Dr David Strain, a hospital consultant and senior clinical lecturer at the University of Exeter Medical School, told the Guardian after a shift on the Covid ward at the Royal Devon and Exeter hospital: “The NHS is completely full. We are at capacity. We’re at a point where operations, procedures and other life-saving measures are being delayed because beds are full of Covid patients.
“This is impacting on the treatment of many other diseases and there are thousands of people having things like hip replacements delayed because of all those people who are pushing the rules.”
Strain, who himself caught Covid from a patient in hospital, said he feared for the NHS’s ability to cope over the winter with about one in 10 healthcare professionals currently off work due to the coronavirus.

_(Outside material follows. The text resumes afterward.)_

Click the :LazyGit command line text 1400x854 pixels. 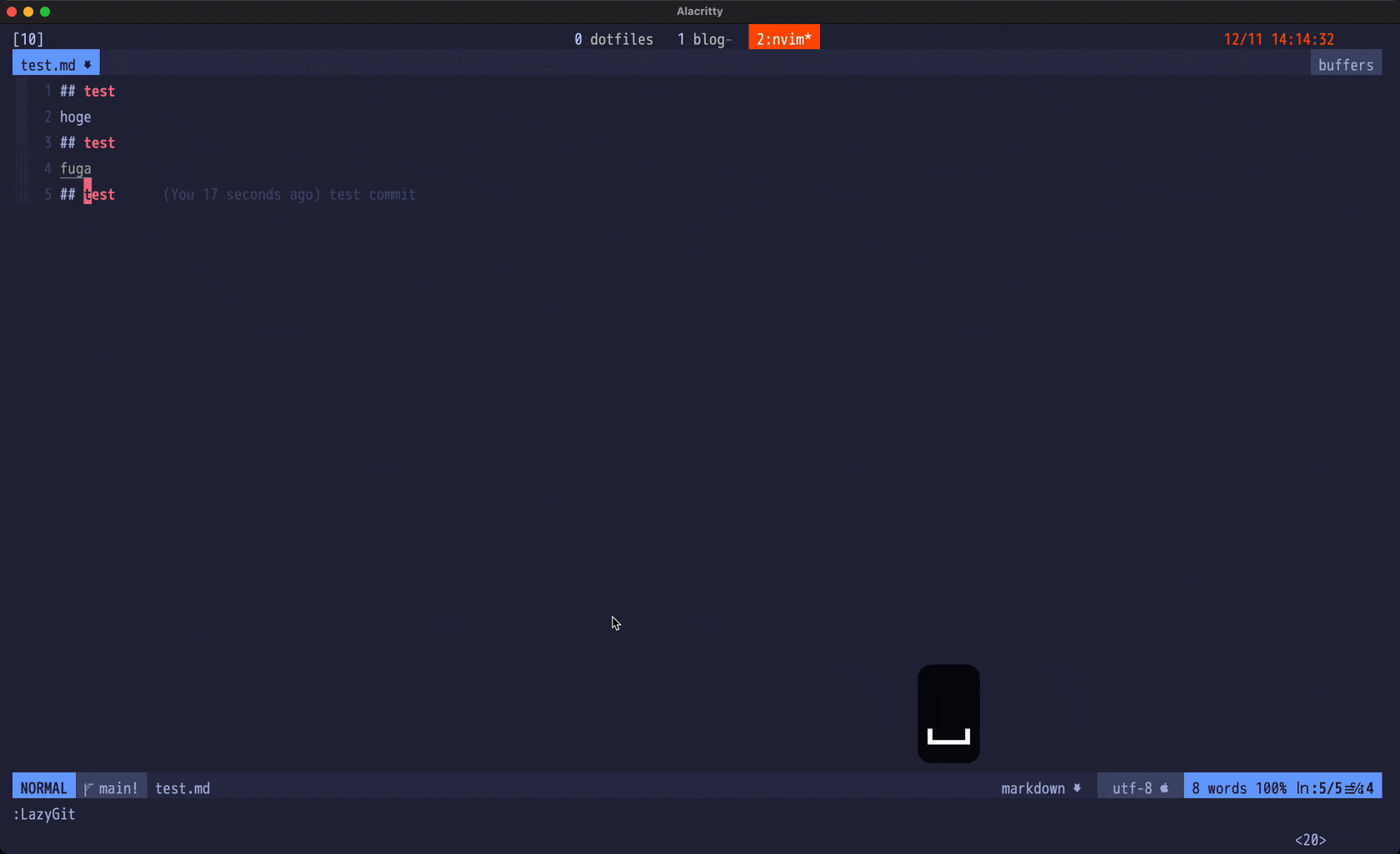click(44, 814)
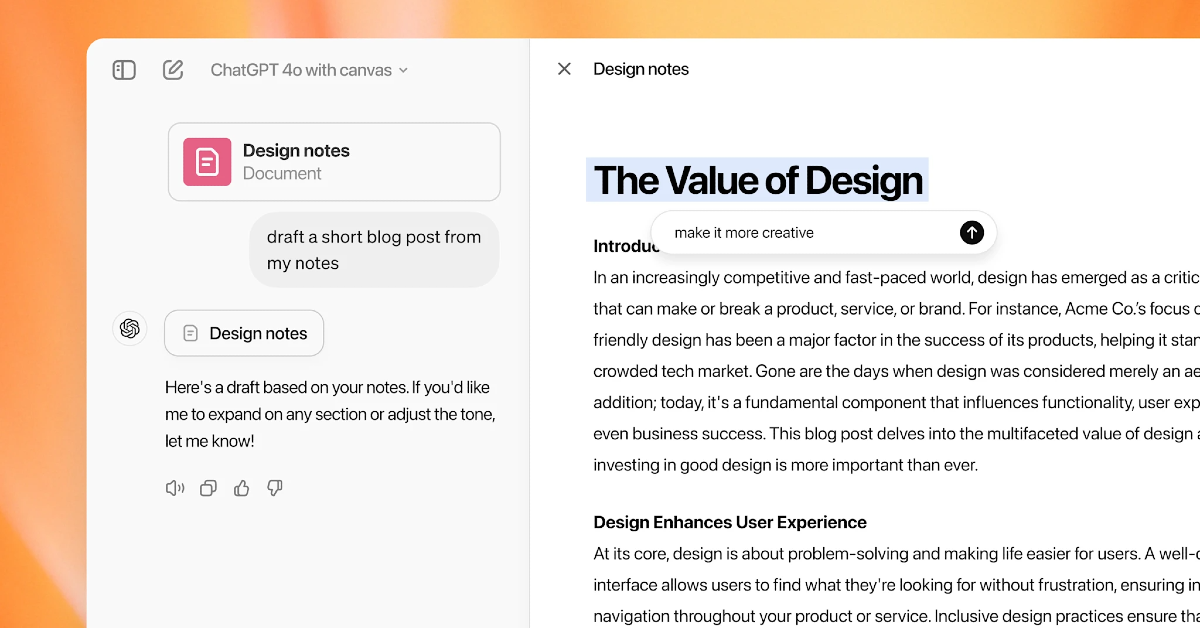Image resolution: width=1200 pixels, height=628 pixels.
Task: Play the response with Read aloud icon
Action: [175, 488]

“There just aren’t the doctors and nurses around to run the Nightingale hospitals,” he said. “We’re at the busiest point for the NHS in the whole pandemic and we’re about to ease restrictions for people. It doesn’t make sense.”
Yesterday 744 people were reported to have died within 28 days of testing positive for Covid-19, the highest such figure since April 29 during the first peak of the virus.
There were a further 39,237 lab-confirmed cases of coronavirus as of 9am on Wednesday, the highest figure reported on a single day throughout the whole pandemic – although this is in part due to much wider testing.